[THE PROBLEM] Rewrite the part of the records that opens with the line containing "Switch to the Raw" and runs through the end of the records as a JSON list of strings, one per line, leaving out blank lines.

* begin RECORDS FOR THE TASK *

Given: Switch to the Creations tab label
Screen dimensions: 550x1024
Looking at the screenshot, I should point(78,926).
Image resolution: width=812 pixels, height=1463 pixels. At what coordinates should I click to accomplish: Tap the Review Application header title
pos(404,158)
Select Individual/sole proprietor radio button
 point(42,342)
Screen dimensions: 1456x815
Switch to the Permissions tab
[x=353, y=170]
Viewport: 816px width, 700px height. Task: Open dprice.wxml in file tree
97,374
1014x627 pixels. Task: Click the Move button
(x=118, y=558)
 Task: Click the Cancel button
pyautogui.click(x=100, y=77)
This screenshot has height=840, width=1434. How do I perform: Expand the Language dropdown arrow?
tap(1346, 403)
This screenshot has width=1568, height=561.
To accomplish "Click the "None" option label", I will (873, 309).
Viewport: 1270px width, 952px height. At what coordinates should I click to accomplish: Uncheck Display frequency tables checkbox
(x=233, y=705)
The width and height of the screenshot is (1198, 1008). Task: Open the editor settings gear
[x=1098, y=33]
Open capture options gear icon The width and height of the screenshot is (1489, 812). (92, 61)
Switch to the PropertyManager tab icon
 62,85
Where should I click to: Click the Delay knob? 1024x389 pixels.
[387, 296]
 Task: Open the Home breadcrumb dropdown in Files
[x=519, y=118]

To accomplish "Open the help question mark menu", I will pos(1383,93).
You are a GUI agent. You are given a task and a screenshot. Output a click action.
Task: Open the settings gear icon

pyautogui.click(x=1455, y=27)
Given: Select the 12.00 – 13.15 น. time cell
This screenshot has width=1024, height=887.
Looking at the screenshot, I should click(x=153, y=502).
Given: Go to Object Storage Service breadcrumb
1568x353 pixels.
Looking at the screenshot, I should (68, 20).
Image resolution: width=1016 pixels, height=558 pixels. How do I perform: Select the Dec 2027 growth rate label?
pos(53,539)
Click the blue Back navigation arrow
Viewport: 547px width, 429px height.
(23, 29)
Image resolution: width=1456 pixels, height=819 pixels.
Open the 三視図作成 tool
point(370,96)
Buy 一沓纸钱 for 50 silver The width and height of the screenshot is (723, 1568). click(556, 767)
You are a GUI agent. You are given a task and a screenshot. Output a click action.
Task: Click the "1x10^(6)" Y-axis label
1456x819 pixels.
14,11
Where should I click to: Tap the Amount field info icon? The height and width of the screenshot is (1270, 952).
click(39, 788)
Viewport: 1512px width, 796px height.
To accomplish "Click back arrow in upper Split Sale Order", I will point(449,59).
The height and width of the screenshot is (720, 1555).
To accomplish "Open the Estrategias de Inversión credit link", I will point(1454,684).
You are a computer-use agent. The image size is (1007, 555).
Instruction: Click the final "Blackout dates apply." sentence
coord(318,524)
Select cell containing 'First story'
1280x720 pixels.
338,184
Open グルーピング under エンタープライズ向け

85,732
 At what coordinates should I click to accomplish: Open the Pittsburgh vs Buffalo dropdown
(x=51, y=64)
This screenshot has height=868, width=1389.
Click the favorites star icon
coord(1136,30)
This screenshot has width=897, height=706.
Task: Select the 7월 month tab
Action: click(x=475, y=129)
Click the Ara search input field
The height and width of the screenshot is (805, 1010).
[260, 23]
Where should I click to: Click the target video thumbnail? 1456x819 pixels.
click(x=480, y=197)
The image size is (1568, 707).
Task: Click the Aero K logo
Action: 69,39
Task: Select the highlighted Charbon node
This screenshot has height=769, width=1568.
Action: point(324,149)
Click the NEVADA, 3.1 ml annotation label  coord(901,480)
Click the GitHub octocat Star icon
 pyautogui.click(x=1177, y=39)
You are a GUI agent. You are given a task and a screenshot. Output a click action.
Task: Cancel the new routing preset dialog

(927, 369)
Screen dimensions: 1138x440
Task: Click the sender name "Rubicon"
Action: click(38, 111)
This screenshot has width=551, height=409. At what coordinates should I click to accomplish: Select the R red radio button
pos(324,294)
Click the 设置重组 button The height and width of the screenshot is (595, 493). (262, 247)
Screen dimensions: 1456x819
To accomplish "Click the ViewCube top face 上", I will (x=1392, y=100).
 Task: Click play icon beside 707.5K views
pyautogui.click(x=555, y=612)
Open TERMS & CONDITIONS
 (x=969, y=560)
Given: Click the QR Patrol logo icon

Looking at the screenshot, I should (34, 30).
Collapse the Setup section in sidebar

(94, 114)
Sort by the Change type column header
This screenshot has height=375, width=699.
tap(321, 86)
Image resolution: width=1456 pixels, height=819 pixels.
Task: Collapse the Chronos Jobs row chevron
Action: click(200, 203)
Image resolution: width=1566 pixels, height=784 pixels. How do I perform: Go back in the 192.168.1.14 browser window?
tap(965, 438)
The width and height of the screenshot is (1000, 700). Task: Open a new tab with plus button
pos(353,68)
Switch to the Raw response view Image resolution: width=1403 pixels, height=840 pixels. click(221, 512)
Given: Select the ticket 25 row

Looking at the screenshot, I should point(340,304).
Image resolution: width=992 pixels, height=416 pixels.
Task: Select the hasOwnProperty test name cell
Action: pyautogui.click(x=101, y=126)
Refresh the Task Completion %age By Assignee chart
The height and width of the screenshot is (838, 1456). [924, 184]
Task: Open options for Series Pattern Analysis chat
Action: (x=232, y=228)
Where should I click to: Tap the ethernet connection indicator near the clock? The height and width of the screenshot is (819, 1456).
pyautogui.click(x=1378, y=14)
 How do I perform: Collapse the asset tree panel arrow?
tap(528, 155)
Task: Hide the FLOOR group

* end RECORDS FOR THE TASK *

[PROBLEM SOLUTION]
[
  "Switch to the Raw response view Image resolution: width=1403 pixels, height=840 pixels. click(221, 512)",
  "Given: Select the ticket 25 row",
  "Looking at the screenshot, I should point(340,304).",
  "Image resolution: width=992 pixels, height=416 pixels.",
  "Task: Select the hasOwnProperty test name cell",
  "Action: pyautogui.click(x=101, y=126)",
  "Refresh the Task Completion %age By Assignee chart",
  "The height and width of the screenshot is (838, 1456). [924, 184]",
  "Task: Open options for Series Pattern Analysis chat",
  "Action: (x=232, y=228)",
  "Where should I click to: Tap the ethernet connection indicator near the clock? The height and width of the screenshot is (819, 1456).",
  "pyautogui.click(x=1378, y=14)",
  " How do I perform: Collapse the asset tree panel arrow?",
  "tap(528, 155)",
  "Task: Hide the FLOOR group"
]